Vers un nouvel avenir                                                                                    

Petit à petit, les doses de son traitement ont pu être diminuées, parallèlement aux effets secondaires. Mais il aura fallu attendre encore quelques années pour que la recherche découvre une nouvelle molécule, plus efficace et moins délétère.

S’en suit alors un sentiment étrange. Accepter l’interruption du traitement qui l’a maintenue en vie toutes ces années a été psychologiquement difficile. « On finit par lui être attaché, c’est un peu comme le syndrome de Stockholm.

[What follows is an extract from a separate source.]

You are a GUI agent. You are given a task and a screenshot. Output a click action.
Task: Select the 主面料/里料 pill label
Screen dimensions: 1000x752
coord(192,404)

On aime notre bourreau sauveur ». Il lui aura fallu six mois pour se résigner à changer de traitement.

Six mois de réflexion, alors qu’au bout de dix jours de ce nouveau traitement elle était debout. Cette ironie lui fera prendre conscience que « le vide sidéral » doit être comblé. Pour les patients à venir qui, comme elle, vont s’entendre dire qu’ils vont bientôt mourir, pour les familles qui font le deuil d’un malade qui ne meurt pas.

C’est ainsi qu’elle créé l’association nationale LMC France en 2010, qui fédère aujourd’hui plus de 2000 adhérents. Et si elle a choisi une coccinelle comme logo, c’est parce qu’à l’occasion de sa première sortie, ses enfants lui ont dit : « Regarde maman, une coccinelle ! Ça te portera chance… ».